Wie? Ganz einfach, Computer auf, Google an und lernen, oder als Konsumenten (inkl. Staat, Land, Gemeinde und Kammern als Vorbilder) mit überlegten Kaufentscheidungen. Wir entscheiden selbst, wo wir uns sauer verdientes Geld ausgeben. Wir entscheiden, ob das Geld in Österreich arbeitet und damit im Wirtschaftskreislauf kommt – oder ob wir es ins Ausland schicken und die reichsten Milliardäre noch mehr füttern.
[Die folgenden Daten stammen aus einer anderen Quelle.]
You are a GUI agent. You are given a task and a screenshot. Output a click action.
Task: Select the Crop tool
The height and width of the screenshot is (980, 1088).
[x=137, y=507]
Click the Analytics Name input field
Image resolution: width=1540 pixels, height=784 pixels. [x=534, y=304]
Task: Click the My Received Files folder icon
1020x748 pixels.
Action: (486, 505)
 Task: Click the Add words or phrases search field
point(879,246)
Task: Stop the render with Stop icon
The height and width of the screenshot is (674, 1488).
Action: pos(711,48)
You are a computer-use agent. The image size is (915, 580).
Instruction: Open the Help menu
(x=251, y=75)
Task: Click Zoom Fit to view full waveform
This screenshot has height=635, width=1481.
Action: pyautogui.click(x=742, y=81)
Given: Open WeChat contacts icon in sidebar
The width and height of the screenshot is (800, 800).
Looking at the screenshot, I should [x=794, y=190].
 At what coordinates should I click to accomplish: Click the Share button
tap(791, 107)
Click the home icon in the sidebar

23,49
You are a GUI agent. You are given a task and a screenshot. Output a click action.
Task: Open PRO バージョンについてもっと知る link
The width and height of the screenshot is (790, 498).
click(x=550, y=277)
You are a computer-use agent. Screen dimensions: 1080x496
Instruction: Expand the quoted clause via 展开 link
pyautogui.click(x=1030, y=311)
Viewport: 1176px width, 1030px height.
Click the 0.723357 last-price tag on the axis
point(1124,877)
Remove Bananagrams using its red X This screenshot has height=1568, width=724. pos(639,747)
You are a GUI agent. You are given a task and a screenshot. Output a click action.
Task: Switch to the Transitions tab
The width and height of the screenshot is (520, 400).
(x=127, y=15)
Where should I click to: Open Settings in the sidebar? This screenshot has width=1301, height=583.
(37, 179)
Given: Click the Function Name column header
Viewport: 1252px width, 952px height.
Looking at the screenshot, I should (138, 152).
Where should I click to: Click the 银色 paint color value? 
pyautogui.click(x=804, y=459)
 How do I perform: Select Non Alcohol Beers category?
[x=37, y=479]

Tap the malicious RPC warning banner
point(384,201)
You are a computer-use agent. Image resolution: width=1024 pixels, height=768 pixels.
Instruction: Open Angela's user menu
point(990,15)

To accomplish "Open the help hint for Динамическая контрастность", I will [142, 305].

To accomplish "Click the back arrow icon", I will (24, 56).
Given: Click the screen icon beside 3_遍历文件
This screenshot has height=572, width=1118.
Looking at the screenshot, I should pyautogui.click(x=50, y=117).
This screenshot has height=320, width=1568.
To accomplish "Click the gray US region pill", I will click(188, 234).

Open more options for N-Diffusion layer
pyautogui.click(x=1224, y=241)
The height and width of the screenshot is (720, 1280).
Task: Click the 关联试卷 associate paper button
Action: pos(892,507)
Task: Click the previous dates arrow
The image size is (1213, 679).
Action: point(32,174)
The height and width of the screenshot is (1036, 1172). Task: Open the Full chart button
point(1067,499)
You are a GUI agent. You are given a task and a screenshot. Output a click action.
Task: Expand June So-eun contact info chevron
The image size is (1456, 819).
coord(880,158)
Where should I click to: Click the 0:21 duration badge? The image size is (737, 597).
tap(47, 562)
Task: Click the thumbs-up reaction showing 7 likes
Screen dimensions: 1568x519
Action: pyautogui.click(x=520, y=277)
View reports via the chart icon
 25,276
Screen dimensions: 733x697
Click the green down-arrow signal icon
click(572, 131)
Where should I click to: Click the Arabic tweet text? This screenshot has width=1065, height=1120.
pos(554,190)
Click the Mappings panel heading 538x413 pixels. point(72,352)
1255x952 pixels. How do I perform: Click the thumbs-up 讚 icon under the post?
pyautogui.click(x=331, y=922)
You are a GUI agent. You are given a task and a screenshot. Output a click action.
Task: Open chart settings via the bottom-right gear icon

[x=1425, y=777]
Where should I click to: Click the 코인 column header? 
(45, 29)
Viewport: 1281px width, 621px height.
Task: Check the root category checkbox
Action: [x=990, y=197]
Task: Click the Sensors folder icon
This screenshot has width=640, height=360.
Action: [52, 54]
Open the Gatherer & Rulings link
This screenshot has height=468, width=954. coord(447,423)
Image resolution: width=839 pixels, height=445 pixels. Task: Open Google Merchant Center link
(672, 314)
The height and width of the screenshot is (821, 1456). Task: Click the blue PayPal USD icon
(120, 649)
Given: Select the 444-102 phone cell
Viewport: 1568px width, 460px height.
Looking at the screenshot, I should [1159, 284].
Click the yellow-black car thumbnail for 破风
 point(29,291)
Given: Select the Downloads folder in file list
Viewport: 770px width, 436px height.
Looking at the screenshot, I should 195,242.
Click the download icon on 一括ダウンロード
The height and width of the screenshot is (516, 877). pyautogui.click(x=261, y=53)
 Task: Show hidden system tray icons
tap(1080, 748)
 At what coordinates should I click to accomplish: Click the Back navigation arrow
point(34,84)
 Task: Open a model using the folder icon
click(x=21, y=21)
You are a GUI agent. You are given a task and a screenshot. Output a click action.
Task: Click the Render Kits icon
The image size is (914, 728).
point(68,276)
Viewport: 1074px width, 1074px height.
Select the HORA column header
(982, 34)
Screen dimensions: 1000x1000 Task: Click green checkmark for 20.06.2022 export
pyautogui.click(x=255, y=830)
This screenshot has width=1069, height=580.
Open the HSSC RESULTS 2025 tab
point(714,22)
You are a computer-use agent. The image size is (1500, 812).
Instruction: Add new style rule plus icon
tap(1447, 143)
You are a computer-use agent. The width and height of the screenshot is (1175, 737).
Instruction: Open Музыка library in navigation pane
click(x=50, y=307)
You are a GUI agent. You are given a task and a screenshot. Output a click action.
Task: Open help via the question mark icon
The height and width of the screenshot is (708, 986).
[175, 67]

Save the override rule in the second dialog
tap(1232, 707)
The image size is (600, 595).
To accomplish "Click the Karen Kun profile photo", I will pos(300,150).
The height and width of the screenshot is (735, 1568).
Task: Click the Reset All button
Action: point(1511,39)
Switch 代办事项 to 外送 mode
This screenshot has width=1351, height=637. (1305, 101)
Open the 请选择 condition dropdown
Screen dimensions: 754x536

Ein klein wenig Patriotismus ist heute angebracht, ich denke sogar das wir eine Pflicht dazu haben.

Wenn wir nicht begreifen und im kleinen beginnen umzudenken, werden wir Schritt für Schritt in Richtung Planwirtschaft gehen, oder gar einen Staatsbankrott heraufbeschwören. Arbeitsplätze in der Privatwirtschaft verschwinden, wenn Unternehmen verschwinden. Der Staat als Arbeitgeber alleine wird hier nicht helfen.

Change beginnt beim Kopf

In einem Unternehmen, genauso wie in einem Staat, ist es wichtig das die Führungsspitze einen Change-Prozess einläutet und trägt. Es ist wichtig mit gutem Beispiel voranzugehen. Impulse aus der Masse, kann man nur erwarten, wenn man einen Weg selbst vorlebt (außer man legt es auf eine Revolution an). In Österreich haben wir genau in diesem Punkt bisweilen ein veritables Problem. Die vorgelebten Beispiele von Oben fehlen. Die Wirtschaftskammer, Ministerien, Schulen und Krankenhäuser kaufen – leider – eine Flut an Produkten, Services und Dienstleistungen aus dem Ausland (Microsoft & Co.), obwohl es heimische Anbieter gebe die international durchaus erfolgreich sind. Aus meiner Sicht ist das ein Schlag ins Gesicht für alle Unternehmer. Man bedenke das hier Gelder aus Kammerbeiträgen genutzt werden, um Konkurrenz aus dem Ausland zu finanzieren. Gerade in der Krise wurden Unternehmer an den Rand der Gesellschaft gedrückt, zu Bittstellern gemacht, in dieser Phase zählen Umsätze mehr den je. Wenn wir uns schon darauf verständigen den Konjunkturmotor anzuwerfen, dann bitte mit Signalwirkung!